• _Goal_: Pick up the screening listing for Lubitsch's Ninotchka, given below, and continue it from its final line.

Lubitsch’s NINOTCHKA

12:30   2:40   6:50

Final Day - Tuesday, June 27

(1939) “GARBO LAUGHS!” In Paris to sell off Grand Duchess Ina Claire’s state-confiscated jewels, bumbling Soviet emissaries Iranoff, Buljanoff, and Kopalski (Sig Rumann, Felix Bressart, and Alexander Granash) are just reveling in that room service (“You know what happens when you you ring three times? A maid comes in!”) at the über-capitalist Hotel Clarence, so the Kremlin sends off grim “envoy extraordinary” Greta Garbo (“The last mass trials were a great success. There are going to be fewer but better Russians.”) to get them sweating borscht. But then Count Melvyn Douglas seduces her with champagne, an unintended pratfall, and the joie du chapeau. Garbo’s first comedy proved to be her greatest success, thanks to the fabled “Lubitsch Touch” and a cynically satirical script by Billy Wilder, Charles Brackett, and Walter Reisch. 35mm. Approx. 110 min.

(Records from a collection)
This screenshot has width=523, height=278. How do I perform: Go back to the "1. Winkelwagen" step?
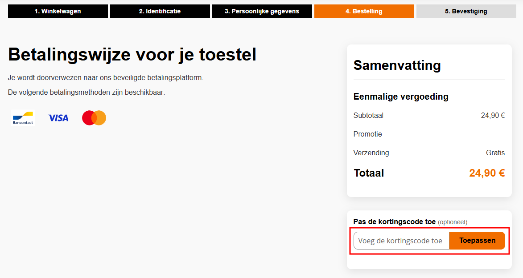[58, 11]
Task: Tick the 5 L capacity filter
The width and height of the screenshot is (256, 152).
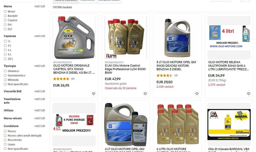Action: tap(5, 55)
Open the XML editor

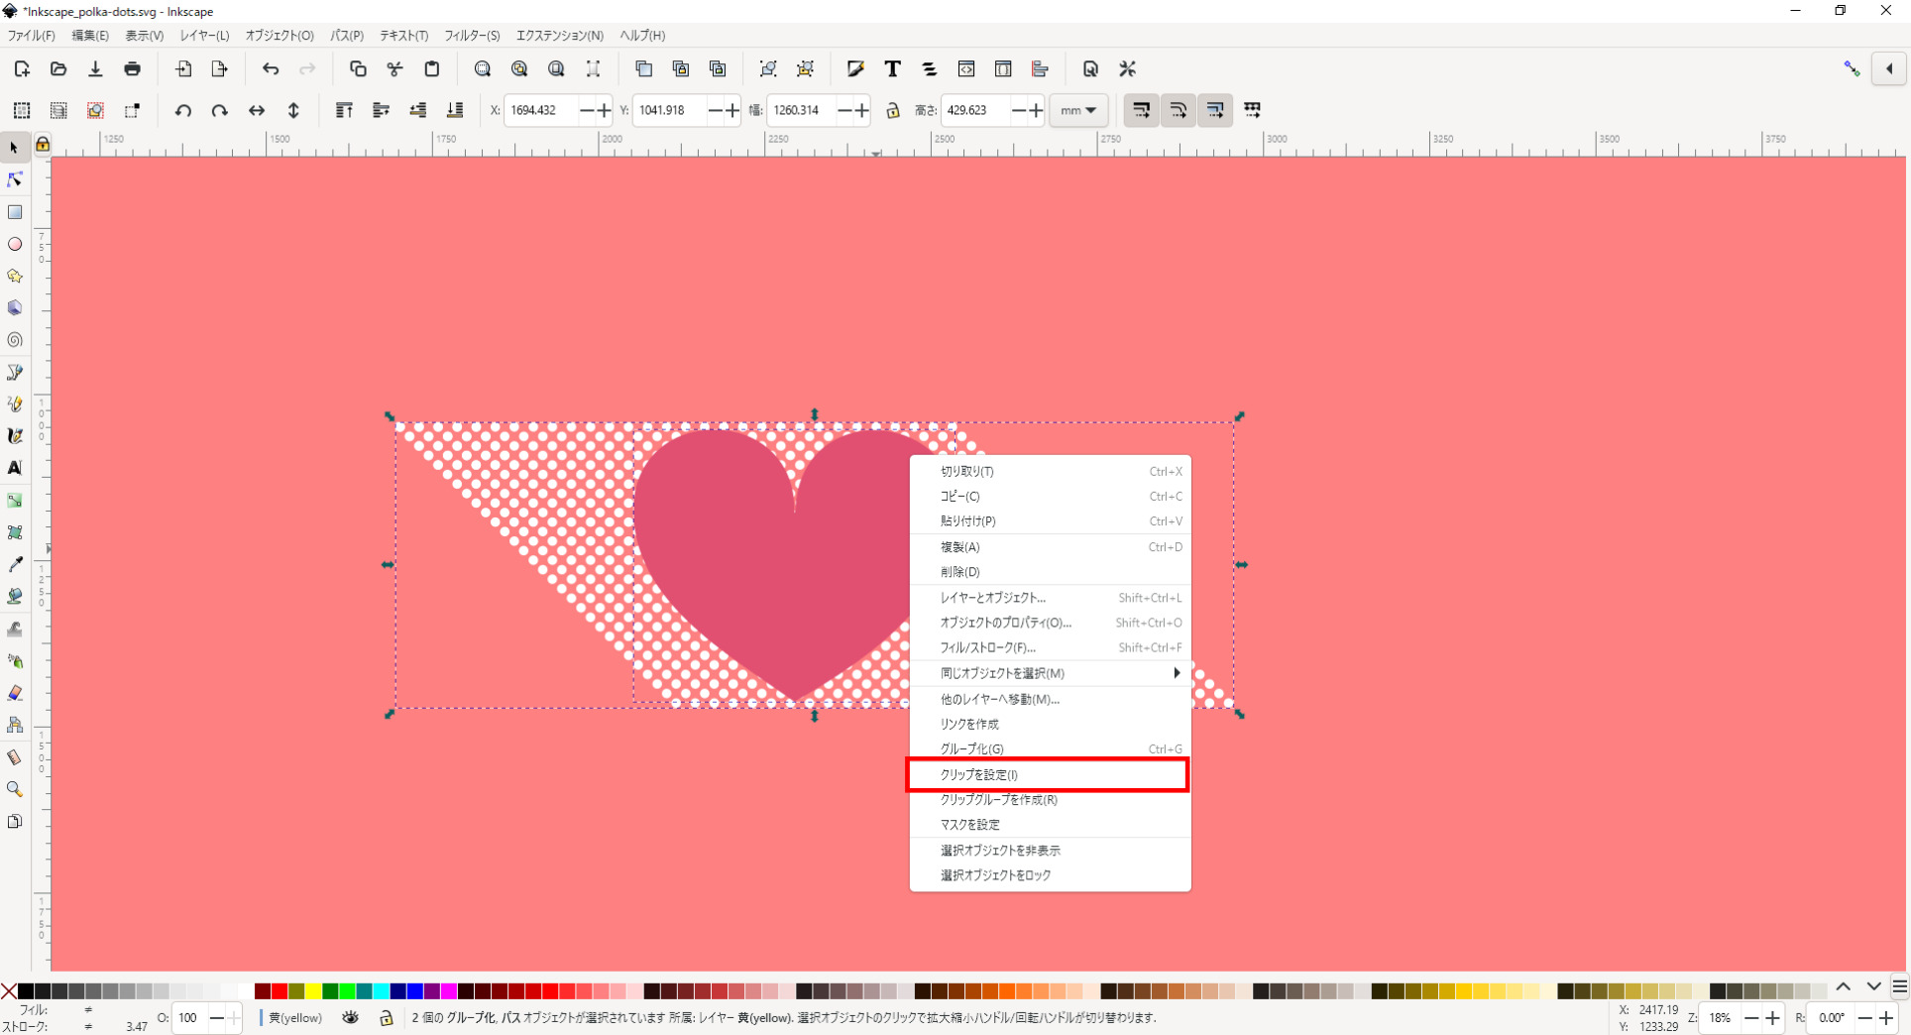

==

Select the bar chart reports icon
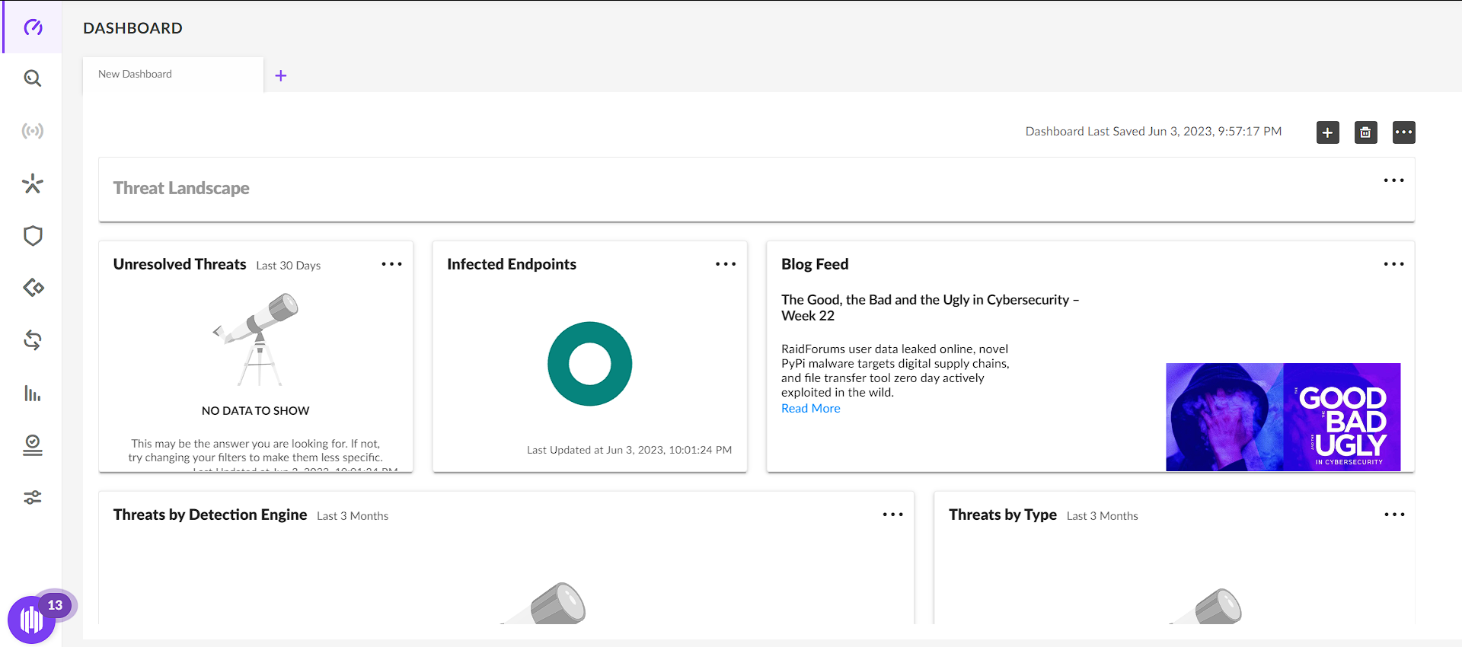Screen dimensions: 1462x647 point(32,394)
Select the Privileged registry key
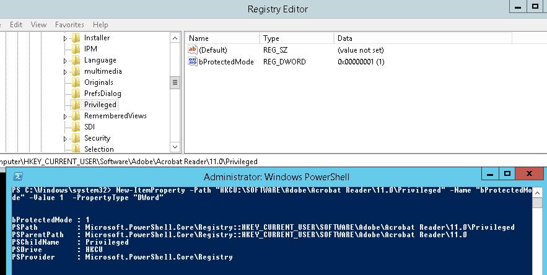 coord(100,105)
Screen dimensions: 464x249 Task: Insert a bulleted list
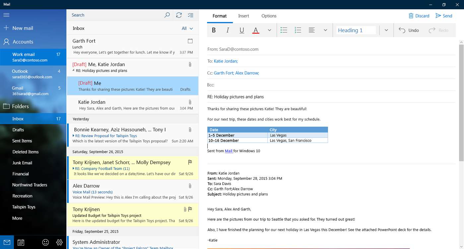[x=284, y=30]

--

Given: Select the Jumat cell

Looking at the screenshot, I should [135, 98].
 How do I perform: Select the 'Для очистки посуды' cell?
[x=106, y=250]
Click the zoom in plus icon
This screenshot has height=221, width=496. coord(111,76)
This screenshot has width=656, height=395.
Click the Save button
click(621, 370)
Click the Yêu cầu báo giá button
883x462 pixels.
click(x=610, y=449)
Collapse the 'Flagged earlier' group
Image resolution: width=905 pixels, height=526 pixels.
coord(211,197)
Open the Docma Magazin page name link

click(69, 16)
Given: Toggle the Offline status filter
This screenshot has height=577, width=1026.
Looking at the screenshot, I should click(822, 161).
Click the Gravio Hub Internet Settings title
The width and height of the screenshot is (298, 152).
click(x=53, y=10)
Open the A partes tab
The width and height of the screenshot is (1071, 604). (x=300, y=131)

• _Answer to the exercise_:
Reviews

“Weds the understated virtuosity of Lubitsch’s direction to the unabashed wisecracking script.” 
– Michael Sragow

“From the moment she steps off a train in her commissar’s costume, Garbo’s exquisite gravity of expression and metronomic doomsday delivery of her lines are as profoundly hilarious as anything in the history of talking pictures. Reviewers of the time debated solemnly whether the movie was harder on the Communists or the Capitalists, but there was little disagreement on the quicksilver brilliance of Garbo’s portrayal of an icy ideologue melted by bourgeois affability… The instant shift in her great drunk scene from light farce to light pathos without missing a beat of conviction is a moment of rare sublimity.”
– Andrew Sarris

“Exquisitely done, so much so that even communists might enjoy this parody of their sensibilities.” 
– Eric Monder, Film Journal

“GLORIOUS! Ninotchka is delicate flirtation and political satire made into a perfect whole, and a reminder of skills that studio writers have largely lost. In their moment, the film’s Stalin jokes got bigger yuks than they do now, but sublimely, the sense of romantic dislocation has lost none of its swirl or heat.”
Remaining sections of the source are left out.